С час ничего не происходило, когда с северного конца лагеря послышались крики: «Туркмены!» Не меньше сотни всадников попытались сходу приблизиться к валу, нарвались на разрозненную стрельбу обычных ружей и откатились назад. Потеряли при этом человек пятнадцать, расстройства же внешне не проявили. Судьба разбойного кочевника переменчива, и туркоманы отнеслись к смерти товарищей с видом истинных философов.

Появившийся подле меня майор Кульмин лишь презрительно скривился от такой атаки. Мол, наскоки без единого плана не имеют никакого смысла.

А солнце постепенно клонилось к закату, исчезая в стороне, где на другом берегу далекого даже отсюда Каспия сейчас служил мой Серж.

Первый день завершился полной победой русского воинства, вот только мысли меня посещали все же мрачные.

Сколь долго сможем мы держаться здесь?

Что будем делать, когда закончится порох и свинец?

Через сколько дней иссякнет провизия?

Портить своим видом настроение воодушевленным солдатам я не стала, ушла ночевать в палатку. Уже совсем в ночи в нее проскользнул Надежда-Александр и долго смотрел на меня, делавшую вид спящей. Он осторожно провел пальцами по моим волосам и устроился на своей кровати.

[1] Казаки старшины Нечая Старенского с налета захватили Ургенч в 1603 году захватили и разграбили Ургенч. Сведения о последствиях разнятся: по одним источникам казакам ужалось вернуться с богатой добычей, по другим – Мухаммад-хан в самом деле обещал пропустить их из города на север, но нарушил слово и отдал приказ убить всех до единого.

Глава 20

«Динь-дон!»

Тихий перезвон, совершенно мирный и неуместный, разбудил меня утром еще до того, как проснулся Павлов. Я тихо соскользнула с кровати, сунула ноги в сапоги и вышла из палатки. Солнце еще только намекало на свое появление где-то там, на том берегу Аму-Дарьи, и в лагере утвердилась невероятная для оррерной[1] нашей ситуации тишина.

И только колокольчик на сбруе моего Жана колыхался под импетами[2], чудесно звенел своим медным язычком.

Лагерь спал, но сон этот был настороженным, готовым в любой момент взорваться звуками боя. На валах притаились часовые, строжно всматривающиеся вдаль, дабы не пропустить подлую вылазку. Ночь выдалась прохладная, солдаты завернулись в шинели у погасших костров.
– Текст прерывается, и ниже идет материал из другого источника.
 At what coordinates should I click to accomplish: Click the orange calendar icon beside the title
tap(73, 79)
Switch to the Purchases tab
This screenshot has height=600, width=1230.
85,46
Я тихонько проследовала к помосту, возле которого встретила капитана из свиты Ланжерона. Тот удивленно уставился на меня, но не стал препятствовать подъему, только попросил набросить на голову и плечи отрез серого сукна.

– Не надо мельтешить на виду у басурман, – тихо шепнул он мне.

Вражеские позиции отсюда были видны прекрасно, и там на дровах не экономили. Многочисленные огни выдавали всю мощь войска туземцев, которое преградило нам путь. И мне подумалось, что ведь кровопролития можно было бы избежать. Ведь наша маленькая армия не собиралась задерживаться в Хиве и тем более брать ее на штык, о чем хан, разумеется, прекрасно был осведомлен. Но он вышел с войсками навстречу, планируя запереть нас на выходе с безжизненных песков Устюрта. Мухаммад не прислал послов, не вступил в переговоры, но бросил своих людей в атаку без единого требования.

– Сегодня будет жарко, – тихо сказал капитан.

– Сударь умеет предсказывать погоду? – иронично улыбнулась я.

– Сударь умеет чувствовать кровь, – несколько хмуро вернул веселье мне офицер. – Ночью туркоманы подбирались к засеке, выведывали наши силы.

Капитан оказался прав.

Новый бой начался незадолго до полудня. И в этот раз он случился намного более тяжелым.

Наши солдаты успели позавтракать и даже провести молебен под чутким руководством отца Михаила, и, кажется, это взъярило мусульманских воинов. Они двинулись на штурм сразу с двух сторон, только северный фас укреплений можно было считать относительно безопасным. Сейчас хивинцы атаковали четырьмя колоннами, соблюдая некое подобие боевого порядка. Не знаю, насколько сильно Мартын вчера ранил английских офицеров, но сегодня это уже была не аморфная толпа, а что-то похожее на настоящие полки.

Пушки полковника Петрова первыми сказали свое слово, вот только имелись у него орудия калибра малого, что удобно взять в экспедицию. Ядра скашивали чужих солдат, но не производили устрашающего опустошения. Кто-то из наступающих поддался панике, однако вражеские офицеры истошными криками и плетьми пока удерживали своих подчиненных от бегства. И даже вступившие в дело новые ружья не заставили хивинцев броситься наутек.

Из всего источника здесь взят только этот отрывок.